但在片刻的短暫紛亂之後,迅速匯聚成了兩股洪流。
一股船伕,立馬朝著港口處的戰船湧去。一股大量的兵卒,紛紛朝著各自所在的營的校場上湧去。
每個人臉上的表情都不太一樣——有緊張,有興奮,有罵罵咧咧的不情願,也有沉默寡言地悶頭幹活。

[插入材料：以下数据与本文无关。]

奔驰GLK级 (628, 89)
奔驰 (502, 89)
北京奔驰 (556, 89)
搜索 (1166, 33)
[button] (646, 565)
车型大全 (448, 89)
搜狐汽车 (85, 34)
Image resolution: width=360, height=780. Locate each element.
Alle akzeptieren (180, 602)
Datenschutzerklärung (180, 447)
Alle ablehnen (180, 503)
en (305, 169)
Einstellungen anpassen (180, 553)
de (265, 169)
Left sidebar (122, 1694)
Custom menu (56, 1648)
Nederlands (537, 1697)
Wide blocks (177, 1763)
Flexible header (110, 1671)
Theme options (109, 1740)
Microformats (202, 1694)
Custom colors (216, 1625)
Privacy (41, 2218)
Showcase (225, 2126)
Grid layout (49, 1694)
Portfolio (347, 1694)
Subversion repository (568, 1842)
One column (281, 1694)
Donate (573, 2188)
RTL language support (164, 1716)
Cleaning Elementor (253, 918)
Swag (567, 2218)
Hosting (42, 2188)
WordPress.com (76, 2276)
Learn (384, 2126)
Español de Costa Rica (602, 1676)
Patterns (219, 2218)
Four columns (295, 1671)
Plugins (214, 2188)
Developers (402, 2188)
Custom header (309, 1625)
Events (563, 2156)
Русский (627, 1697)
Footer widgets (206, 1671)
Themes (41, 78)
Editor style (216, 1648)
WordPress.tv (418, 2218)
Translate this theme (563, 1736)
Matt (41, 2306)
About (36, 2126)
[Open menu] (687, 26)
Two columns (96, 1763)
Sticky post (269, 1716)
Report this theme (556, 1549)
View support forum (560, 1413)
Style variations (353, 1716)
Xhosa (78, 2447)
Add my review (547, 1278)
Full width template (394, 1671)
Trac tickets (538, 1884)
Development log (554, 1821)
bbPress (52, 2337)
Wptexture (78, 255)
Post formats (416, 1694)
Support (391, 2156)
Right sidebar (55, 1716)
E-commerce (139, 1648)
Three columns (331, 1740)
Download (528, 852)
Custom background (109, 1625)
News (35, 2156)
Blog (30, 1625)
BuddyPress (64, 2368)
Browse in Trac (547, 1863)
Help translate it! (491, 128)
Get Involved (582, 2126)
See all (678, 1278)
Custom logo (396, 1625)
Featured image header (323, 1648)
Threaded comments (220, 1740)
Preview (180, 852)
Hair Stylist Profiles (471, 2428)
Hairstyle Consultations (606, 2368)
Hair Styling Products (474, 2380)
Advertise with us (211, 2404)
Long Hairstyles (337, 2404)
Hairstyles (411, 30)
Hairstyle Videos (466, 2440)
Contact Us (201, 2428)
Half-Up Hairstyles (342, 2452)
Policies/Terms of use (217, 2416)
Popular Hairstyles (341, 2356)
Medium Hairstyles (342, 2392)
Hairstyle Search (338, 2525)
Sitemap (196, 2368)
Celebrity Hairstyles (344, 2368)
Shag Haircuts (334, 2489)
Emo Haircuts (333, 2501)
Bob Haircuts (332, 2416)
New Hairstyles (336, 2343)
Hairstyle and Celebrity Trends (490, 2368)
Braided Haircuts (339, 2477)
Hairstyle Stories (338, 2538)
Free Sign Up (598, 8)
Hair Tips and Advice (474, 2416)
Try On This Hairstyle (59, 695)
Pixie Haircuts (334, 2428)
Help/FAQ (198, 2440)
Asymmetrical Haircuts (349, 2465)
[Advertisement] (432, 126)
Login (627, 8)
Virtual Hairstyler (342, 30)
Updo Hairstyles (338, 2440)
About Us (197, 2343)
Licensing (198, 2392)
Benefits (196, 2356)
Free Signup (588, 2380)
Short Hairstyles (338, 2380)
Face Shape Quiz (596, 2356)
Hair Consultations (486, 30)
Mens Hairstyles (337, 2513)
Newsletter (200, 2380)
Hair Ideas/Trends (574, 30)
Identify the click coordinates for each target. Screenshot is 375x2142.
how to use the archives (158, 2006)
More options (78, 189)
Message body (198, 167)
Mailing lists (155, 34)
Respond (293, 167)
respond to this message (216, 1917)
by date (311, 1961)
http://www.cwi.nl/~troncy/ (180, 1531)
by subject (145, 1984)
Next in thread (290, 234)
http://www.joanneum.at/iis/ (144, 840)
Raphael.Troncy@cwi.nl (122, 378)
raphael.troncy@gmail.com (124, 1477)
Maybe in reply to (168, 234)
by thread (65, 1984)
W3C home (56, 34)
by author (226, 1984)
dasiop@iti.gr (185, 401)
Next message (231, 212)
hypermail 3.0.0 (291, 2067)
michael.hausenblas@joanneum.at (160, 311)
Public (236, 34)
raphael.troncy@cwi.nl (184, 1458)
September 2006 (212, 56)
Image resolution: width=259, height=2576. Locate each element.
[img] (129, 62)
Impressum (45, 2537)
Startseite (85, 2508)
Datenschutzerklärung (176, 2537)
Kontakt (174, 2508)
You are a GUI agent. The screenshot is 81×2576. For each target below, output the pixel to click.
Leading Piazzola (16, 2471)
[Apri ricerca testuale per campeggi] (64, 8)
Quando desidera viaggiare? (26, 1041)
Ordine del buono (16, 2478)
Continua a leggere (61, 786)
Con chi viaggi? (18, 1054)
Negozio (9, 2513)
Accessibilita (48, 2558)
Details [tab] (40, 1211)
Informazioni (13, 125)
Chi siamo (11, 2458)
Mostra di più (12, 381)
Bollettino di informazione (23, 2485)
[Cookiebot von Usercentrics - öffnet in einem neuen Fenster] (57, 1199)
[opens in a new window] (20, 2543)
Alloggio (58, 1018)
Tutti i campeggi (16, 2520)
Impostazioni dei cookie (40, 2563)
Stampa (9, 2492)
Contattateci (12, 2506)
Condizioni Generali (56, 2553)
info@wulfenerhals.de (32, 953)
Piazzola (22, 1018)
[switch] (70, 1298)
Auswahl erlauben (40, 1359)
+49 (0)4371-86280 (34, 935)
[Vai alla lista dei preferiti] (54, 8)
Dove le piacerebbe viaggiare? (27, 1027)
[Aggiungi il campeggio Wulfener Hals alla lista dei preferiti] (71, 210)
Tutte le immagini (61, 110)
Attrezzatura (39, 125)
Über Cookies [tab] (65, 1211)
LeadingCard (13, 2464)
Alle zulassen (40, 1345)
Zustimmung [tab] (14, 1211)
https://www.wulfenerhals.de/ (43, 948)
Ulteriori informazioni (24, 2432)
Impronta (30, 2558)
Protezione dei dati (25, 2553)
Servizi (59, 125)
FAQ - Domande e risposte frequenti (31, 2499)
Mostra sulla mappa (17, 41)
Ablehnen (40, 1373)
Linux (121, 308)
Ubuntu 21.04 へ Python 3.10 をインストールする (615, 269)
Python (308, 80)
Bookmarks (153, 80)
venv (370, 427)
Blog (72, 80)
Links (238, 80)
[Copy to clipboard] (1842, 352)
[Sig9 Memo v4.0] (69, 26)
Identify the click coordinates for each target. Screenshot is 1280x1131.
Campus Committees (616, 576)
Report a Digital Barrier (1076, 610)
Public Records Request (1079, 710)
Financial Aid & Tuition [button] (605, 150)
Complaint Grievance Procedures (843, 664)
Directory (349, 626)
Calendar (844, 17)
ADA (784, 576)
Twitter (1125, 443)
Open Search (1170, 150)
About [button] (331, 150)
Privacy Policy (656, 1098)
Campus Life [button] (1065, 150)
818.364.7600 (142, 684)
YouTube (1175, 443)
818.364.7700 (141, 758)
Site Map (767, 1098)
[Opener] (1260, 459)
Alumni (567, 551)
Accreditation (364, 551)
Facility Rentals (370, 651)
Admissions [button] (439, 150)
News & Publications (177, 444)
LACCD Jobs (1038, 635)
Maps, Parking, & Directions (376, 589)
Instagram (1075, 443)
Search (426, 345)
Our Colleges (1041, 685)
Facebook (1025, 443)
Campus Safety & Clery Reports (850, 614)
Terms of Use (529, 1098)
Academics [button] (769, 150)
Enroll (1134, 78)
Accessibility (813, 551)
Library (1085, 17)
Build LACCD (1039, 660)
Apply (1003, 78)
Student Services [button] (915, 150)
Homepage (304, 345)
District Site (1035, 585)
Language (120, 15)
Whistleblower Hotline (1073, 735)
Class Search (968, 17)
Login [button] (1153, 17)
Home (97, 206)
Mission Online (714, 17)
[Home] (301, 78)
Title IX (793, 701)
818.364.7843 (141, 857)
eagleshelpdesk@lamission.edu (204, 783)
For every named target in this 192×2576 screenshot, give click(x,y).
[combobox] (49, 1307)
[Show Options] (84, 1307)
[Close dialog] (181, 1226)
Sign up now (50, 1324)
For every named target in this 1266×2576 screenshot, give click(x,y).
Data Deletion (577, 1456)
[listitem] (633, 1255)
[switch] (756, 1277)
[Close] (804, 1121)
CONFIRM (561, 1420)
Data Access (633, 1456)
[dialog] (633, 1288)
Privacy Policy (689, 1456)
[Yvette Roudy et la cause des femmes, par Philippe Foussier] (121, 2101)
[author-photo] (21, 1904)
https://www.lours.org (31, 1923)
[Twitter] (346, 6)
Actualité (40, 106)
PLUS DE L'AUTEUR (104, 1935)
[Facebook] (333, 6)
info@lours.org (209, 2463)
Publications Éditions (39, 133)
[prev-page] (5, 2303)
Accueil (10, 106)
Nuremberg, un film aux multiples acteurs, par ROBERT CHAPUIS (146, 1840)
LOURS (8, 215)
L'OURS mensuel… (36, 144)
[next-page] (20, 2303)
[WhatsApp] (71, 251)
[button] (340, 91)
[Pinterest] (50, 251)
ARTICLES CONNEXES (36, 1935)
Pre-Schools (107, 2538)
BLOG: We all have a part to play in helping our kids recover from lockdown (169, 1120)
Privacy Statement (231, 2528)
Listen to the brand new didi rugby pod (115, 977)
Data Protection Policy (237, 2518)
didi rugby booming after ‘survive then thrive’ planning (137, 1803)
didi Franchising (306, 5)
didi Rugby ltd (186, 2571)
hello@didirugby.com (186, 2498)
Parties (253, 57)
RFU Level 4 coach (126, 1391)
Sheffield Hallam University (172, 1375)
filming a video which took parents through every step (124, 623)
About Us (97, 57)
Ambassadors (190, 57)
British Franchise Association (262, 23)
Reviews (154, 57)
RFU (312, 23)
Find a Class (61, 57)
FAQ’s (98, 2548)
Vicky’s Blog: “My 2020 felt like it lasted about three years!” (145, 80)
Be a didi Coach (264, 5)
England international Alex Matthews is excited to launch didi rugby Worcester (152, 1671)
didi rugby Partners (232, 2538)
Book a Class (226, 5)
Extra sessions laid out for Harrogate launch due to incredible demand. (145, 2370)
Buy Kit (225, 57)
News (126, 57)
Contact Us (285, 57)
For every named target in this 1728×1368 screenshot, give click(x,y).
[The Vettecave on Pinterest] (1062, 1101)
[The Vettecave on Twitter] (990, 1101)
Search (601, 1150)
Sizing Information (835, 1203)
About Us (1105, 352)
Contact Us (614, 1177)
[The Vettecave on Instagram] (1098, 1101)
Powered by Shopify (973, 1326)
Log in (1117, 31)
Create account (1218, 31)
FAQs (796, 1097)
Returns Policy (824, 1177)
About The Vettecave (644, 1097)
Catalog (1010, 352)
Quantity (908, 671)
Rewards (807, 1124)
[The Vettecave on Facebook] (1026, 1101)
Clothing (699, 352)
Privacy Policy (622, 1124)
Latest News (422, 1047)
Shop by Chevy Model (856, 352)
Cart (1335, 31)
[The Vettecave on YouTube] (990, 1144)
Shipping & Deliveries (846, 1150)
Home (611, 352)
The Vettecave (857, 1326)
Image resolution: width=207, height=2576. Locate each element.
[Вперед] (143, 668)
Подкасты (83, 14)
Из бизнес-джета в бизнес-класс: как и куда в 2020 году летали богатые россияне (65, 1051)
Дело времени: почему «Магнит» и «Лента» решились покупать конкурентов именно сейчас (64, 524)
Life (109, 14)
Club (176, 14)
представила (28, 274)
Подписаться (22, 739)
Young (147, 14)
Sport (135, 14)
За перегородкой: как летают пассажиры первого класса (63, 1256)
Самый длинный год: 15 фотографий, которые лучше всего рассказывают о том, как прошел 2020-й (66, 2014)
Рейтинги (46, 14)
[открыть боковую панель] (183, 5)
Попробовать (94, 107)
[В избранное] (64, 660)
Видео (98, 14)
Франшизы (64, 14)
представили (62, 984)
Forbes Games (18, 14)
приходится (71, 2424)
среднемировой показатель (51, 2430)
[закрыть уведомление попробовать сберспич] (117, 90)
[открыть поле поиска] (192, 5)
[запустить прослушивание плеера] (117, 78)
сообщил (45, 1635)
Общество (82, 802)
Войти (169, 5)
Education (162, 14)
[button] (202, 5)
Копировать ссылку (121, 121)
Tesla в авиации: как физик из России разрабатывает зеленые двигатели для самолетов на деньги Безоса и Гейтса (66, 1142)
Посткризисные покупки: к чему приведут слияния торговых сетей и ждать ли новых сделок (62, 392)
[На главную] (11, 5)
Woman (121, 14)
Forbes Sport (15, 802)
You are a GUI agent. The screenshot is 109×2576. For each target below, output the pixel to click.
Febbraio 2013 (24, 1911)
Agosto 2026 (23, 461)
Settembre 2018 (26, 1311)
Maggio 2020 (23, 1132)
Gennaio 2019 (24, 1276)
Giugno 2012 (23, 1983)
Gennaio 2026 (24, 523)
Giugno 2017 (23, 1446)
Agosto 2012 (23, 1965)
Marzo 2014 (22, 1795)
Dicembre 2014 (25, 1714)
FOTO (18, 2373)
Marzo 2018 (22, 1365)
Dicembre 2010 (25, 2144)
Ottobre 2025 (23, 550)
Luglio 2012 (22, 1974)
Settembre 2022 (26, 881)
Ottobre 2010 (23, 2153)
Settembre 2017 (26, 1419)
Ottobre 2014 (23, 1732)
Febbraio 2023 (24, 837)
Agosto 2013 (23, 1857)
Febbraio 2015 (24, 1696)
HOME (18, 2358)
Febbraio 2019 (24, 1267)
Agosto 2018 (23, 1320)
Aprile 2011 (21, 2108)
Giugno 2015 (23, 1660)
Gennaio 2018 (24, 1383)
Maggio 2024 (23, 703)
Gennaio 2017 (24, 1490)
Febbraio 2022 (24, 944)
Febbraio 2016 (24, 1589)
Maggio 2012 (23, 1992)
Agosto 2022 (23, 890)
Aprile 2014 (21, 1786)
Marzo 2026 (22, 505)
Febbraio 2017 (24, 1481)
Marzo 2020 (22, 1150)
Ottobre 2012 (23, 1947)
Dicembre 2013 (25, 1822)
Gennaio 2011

但無論是什麼表情,所有人的腳步都朝著同一個方向,大船上的帆已經張開了大半,纜繩在岸邊繃得筆直,不少水師已然踩著跳板魚貫而上,甲板上的腳步聲密得像落雨一般。
三營各處校場,也已然匯聚起了一片黑壓壓的人頭!
狼煙仍在天上扭著,黑沉沉的,襯著那片透藍透天,像一道被劈開的傷口。
短短一刻鐘不到,港口裡停泊著的哨船。鳥船便已經動了起來,朝著港口外散開。而福船以及大片的冬船,隨之而來動,宛如一頭頭巨獸在海面上邁開了步伐般!就在水師大營最忙亂的時候,俞靜白也已然第一時間動了身,去了一趟總兵府。
不多時,就在兵卒朝著校場上匯聚,營中武將匯聚於指揮使府等候之時。
俞靜白已然策馬疾馳而歸。
她今日並未著甲,只在尋常衣袍外面披了一件青灰色的短氅,回到府前,直接翻身下馬,動作乾脆利落。
馬還沒拴穩,她人已經大步往議事堂上走去,靴子踩在木階上噔噔作響。
守在門口處的親兵早已備好了甲冑,她一邊往上走一邊伸手扯開短氅的繫帶,隨手扔給身後的親兵,接過那件鐵葉魚鱗甲便往身上披。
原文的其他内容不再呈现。